## YOUR ASSIGNMENT:
Return the full listing, so that each line matches the original exactly.

## LISTED RECORDS:
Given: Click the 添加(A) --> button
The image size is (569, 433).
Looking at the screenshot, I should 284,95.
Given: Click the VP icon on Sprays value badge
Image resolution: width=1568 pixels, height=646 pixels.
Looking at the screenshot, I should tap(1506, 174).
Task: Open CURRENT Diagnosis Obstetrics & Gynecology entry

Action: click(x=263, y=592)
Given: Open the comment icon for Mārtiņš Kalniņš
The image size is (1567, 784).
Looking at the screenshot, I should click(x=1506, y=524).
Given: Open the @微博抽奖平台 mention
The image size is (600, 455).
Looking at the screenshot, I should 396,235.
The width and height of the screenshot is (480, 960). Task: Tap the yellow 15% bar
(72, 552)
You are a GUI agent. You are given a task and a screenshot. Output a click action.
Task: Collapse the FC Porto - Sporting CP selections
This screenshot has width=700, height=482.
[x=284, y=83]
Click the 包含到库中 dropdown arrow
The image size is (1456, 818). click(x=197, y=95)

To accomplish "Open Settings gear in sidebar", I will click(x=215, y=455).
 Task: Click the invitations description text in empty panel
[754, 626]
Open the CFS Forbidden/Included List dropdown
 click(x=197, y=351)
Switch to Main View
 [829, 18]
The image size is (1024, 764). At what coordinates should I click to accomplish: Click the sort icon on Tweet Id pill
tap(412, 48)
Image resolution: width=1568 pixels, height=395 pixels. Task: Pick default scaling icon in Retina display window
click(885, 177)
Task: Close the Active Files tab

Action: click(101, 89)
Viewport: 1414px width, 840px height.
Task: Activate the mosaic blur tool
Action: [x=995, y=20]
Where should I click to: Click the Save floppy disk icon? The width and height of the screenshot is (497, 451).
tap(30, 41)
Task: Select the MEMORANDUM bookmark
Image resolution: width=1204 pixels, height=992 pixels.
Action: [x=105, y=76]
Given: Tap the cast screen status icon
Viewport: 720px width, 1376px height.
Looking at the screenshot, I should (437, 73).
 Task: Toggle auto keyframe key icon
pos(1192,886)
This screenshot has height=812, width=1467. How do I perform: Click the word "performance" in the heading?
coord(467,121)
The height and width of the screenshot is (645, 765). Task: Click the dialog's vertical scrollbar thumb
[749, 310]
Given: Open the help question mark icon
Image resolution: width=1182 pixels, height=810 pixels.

## THE COMPLETED TASK:
Given: Click the 添加(A) --> button
The image size is (569, 433).
Looking at the screenshot, I should 284,95.
Given: Click the VP icon on Sprays value badge
Image resolution: width=1568 pixels, height=646 pixels.
Looking at the screenshot, I should tap(1506, 174).
Task: Open CURRENT Diagnosis Obstetrics & Gynecology entry

Action: click(x=263, y=592)
Given: Open the comment icon for Mārtiņš Kalniņš
The image size is (1567, 784).
Looking at the screenshot, I should click(x=1506, y=524).
Given: Open the @微博抽奖平台 mention
The image size is (600, 455).
Looking at the screenshot, I should 396,235.
The width and height of the screenshot is (480, 960). Task: Tap the yellow 15% bar
(72, 552)
You are a GUI agent. You are given a task and a screenshot. Output a click action.
Task: Collapse the FC Porto - Sporting CP selections
This screenshot has width=700, height=482.
[x=284, y=83]
Click the 包含到库中 dropdown arrow
The image size is (1456, 818). click(x=197, y=95)

To accomplish "Open Settings gear in sidebar", I will click(x=215, y=455).
 Task: Click the invitations description text in empty panel
[754, 626]
Open the CFS Forbidden/Included List dropdown
 click(x=197, y=351)
Switch to Main View
 [829, 18]
The image size is (1024, 764). At what coordinates should I click to accomplish: Click the sort icon on Tweet Id pill
tap(412, 48)
Image resolution: width=1568 pixels, height=395 pixels. Task: Pick default scaling icon in Retina display window
click(885, 177)
Task: Close the Active Files tab

Action: click(101, 89)
Viewport: 1414px width, 840px height.
Task: Activate the mosaic blur tool
Action: [x=995, y=20]
Where should I click to: Click the Save floppy disk icon? The width and height of the screenshot is (497, 451).
tap(30, 41)
Task: Select the MEMORANDUM bookmark
Image resolution: width=1204 pixels, height=992 pixels.
Action: [x=105, y=76]
Given: Tap the cast screen status icon
Viewport: 720px width, 1376px height.
Looking at the screenshot, I should (437, 73).
 Task: Toggle auto keyframe key icon
pos(1192,886)
This screenshot has height=812, width=1467. How do I perform: Click the word "performance" in the heading?
coord(467,121)
The height and width of the screenshot is (645, 765). Task: Click the dialog's vertical scrollbar thumb
[749, 310]
Given: Open the help question mark icon
Image resolution: width=1182 pixels, height=810 pixels.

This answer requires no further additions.